Intel’s net income in the first half of the year was $72 million, contrasted with a year-earlier loss of $43 million, on a 42% gain in revenue to $833 million. “We feel that our goal of strengthening a major partner has been accomplished,” IBM spokeswoman Marti Easterbrook said. IBM’s after-tax profit of more than $80 million was pure gravy.
When IBM announced its decision to buy a stake in Intel, there was widespread speculation that the deal was a precursor to an acquisition of the entire company. That speculation was heightened when IBM swallowed telecommunications equipment supplier Rolm after first buying a small stake.
But that possibility began to wane in February, 1986, when IBM reduced its Intel stake by selling $300 million in Eurobonds that are convertible into 7.8 million Intel shares.
“That was the beginning of the unwinding of IBM’s position,” said analyst Steven Cohen of Gartner Securities in Stamford, Conn.
The second step came in June this year, when IBM sold 8.9 million Intel shares back to the newly cash-rich semiconductor company for $361.6 million. With Friday’s $300-million sale, IBM will continue to hold 7.8 million shares, or slightly more than 6%, of Intel.
“Those shares will exactly cover the conversion of the Eurobonds” when the buyers of the IBM bonds exchange them, said William Easterbrook, an analyst for Kidder, Peabody & Co. in San Francisco and no relation to the IBM spokeswoman.
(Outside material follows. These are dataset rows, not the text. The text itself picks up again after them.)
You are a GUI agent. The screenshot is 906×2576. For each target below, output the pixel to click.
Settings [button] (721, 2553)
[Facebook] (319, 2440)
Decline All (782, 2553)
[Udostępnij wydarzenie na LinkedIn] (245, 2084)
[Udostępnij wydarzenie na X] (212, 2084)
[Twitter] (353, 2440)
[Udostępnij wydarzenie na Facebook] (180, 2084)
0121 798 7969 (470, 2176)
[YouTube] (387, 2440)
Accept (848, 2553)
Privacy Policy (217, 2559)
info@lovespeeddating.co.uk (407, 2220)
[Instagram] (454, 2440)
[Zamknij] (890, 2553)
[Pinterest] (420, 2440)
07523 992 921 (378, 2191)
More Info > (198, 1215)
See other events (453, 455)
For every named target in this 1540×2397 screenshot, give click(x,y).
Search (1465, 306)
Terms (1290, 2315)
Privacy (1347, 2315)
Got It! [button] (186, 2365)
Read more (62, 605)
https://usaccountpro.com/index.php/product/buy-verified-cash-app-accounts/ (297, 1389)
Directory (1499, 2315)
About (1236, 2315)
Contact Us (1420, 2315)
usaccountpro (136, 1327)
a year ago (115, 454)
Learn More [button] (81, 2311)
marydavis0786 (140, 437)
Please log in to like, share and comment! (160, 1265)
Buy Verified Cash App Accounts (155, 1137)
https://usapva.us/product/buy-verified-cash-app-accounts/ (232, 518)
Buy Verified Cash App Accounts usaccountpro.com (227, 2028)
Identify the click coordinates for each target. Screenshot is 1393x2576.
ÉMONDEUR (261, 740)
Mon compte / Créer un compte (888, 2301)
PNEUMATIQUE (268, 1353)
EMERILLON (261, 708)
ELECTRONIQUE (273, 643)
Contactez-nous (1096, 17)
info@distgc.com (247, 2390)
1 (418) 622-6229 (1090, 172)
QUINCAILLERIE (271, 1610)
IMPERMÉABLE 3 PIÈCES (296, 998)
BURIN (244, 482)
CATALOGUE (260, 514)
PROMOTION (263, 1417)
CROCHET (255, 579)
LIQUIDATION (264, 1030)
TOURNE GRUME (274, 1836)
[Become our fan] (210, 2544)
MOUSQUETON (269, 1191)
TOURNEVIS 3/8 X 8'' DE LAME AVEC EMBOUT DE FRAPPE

Despite the sale, “IBM and Intel continue to maintain a strong and productive business relationship,” IBM said in a statement Friday.
An Intel spokeswoman added that IBM remains Intel’s largest customer.
But analyst Cohen noted that, unlike the old PCs that IBM assembled from purchased parts, the company’s new line of personal computers, known as the Personal System/2, is being manufactured largely with IBM-built components.
“I expect you’ll even begin to see IBM supply its own microprocessors,” Cohen added. Intel has granted IBM the only license to make the high-end 80386 microprocessor.
In any case, the analyst said, “IBM is focusing a lot more on its own main lines of business.”
“They’ve been cutting back on outside investments,” he added, noting that IBM and Merrill Lynch recently disbanded a joint venture to provide automated securities quotes to brokerage houses.
IBM also acquired a 16.6% stake in MCI, the long-distance phone company, in October, 1985.